Chronique

François Bourassa quartet

Rasstones

André Leroux (ts, as, fl), François Bourassa (p, perc.), Guy Boisvert (b, elb), Greg Ritchie (d, perc), Philippe Melansson (d, perc), Aboulaye Kone (perc)

Label / Distribution : Effendi Records / Abeille

Depuis une bonne décennie, le jazz international profite du décloisonnement ambiant des genres, dont certains jadis considérés comme moins nobles par le milieu. Après des tentatives plus ou moins douloureuses, il a finalement su ouvrir la boîte de Pandore. Peu à peu, des musiciens décomplexés et aventureux ont utilisé, trituré, manipulé rythmes et harmonies, chants et transes, atmosphères et couleurs venus d’ailleurs. A force d’affinage et de projets brillamment réussis, il semble que cela soit même devenu un exercice de style à part entière où les meilleurs s’expriment avantageusement.

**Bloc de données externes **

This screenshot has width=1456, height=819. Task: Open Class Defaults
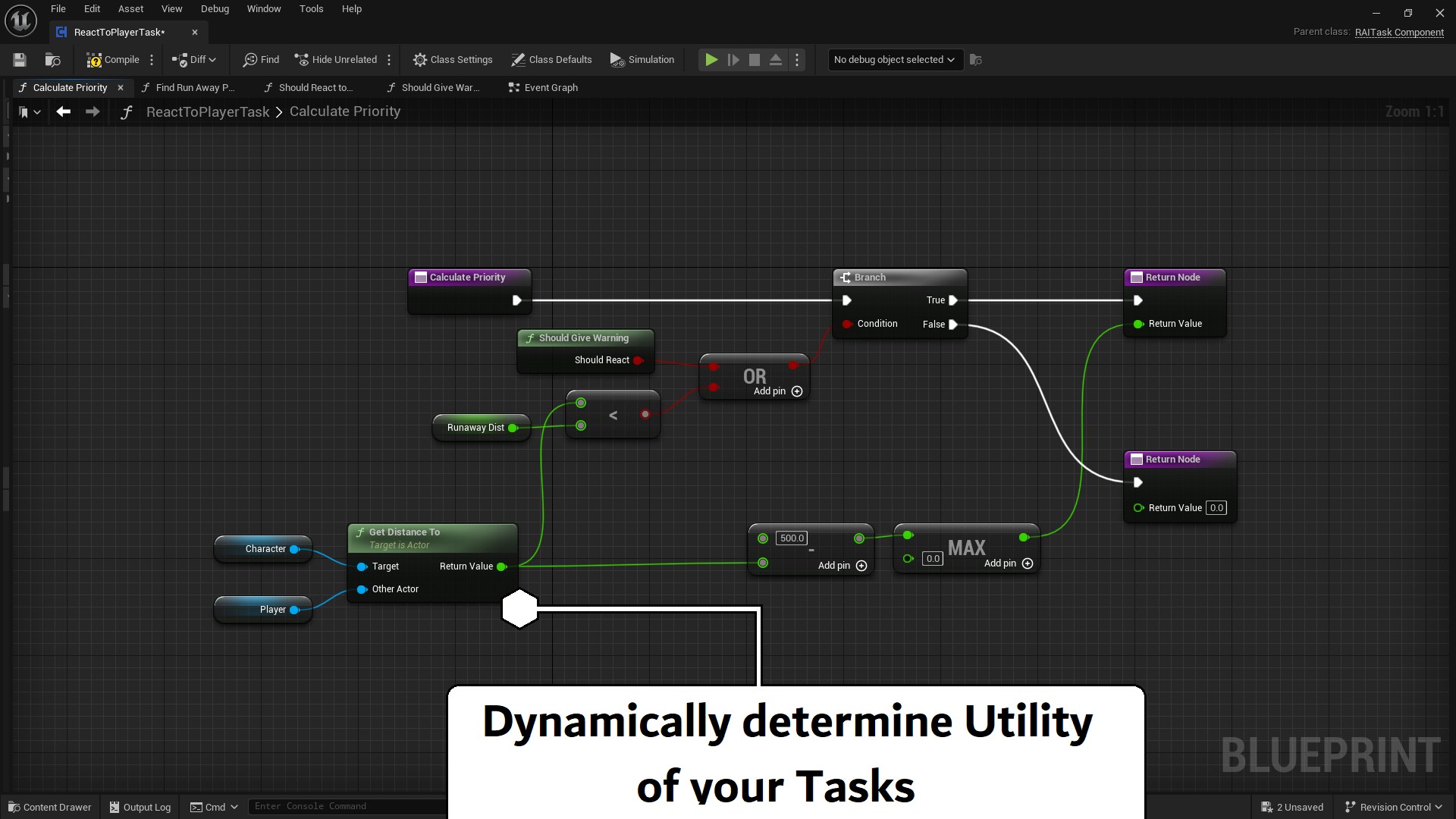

A l’instar de nombreux musiciens d’outre-Atlantique (D. McCaslin, Ben Monder…) et d’Europe (E.S.T.), François Bourassa répond à merveille à ce cahier des charges ambitieux. Pour ce septième album, paru sur le label Effendi, le pianiste québécois mélange les genres et les rythmes au sein de compositions très personnelles. Le résultat est une œuvre homogène. Peut-être même un modèle du genre tant on navigue avec aisance de la comptine (« 111 Wooster St. ») à la fine mélodie en passant par le hard-bop postmoderne (« Moitié de truite », où il entremêle les chemins de Monk et Oscar Peterson) jusqu’à la chanson pop de « Rasstones » qui alterne sans sourciller entre binaire et rythmiques complexes !

En fait, cet album n’est pas du tout le fruit du hasard. Le pianiste n’en est pas à son coup d’essai. Bardé de récompenses, il obtient le Prix Félix pour l’« album Jazz de l’année » en 2004 (Indefinite Time) et 1986 (Reflet 1), le Prix Opus et le prix Juno du « meilleur album jazz contemporain » en 2002 pour l’album LIVE et le prix Oscar Peterson en 2007. Musicien complet, il est titulaire d’une maîtrise en Composition obtenue à l’Université McGill et un d’un Master en Jazz (New England Conservatory de Boston) qui font de lui un orfèvre de la composition. La réussite de Rasstones, c’est justement son architecture minutieuse, qui s’articule autour d’une bonne respiration et d’improvisations calibrées et énergiques, à quoi s’ajoutent la maîtrise de l’inertie du groupe et le sens de la « transe » mélodique.

Notons également l’osmose qui règne entre les membres du quartet. Leur motricité remarquable, très sûre, est conduite par la rythmique de Guy Boisvert (cb) et Greg Ritchie (d), qui jouent depuis vingt-cinq ans avec Bourassa, ou par le jeune batteur Philippe Melanson dont on a pu apprécier le jeu dynamique au Duc des Lombards à Paris en octobre dernier dans ce même quartette. Enfin, un large espace d’expression est confié - à juste titre - à André Leroux, considéré comme le meilleur saxophoniste québécois. Celui-ci collabore avec Bourassa depuis 1996 ; logique, donc, qu’il comprenne aussi bien sa musique, dont il fait ressortir l’évidence mélodique sans gratuité ni ostentation.

François Bourassa est, quant à lui, lyrique ou romantique, exubérant ou retenu, jazz contemporain ou recyclé. Résolument moderne, riche de son expérience à New York, maître inspiré de son instrument, il livre ici une œuvre tout à fait personnelle. On a beau l’écouter en boucle, la musique reste éclatante, vibrante et foisonnante.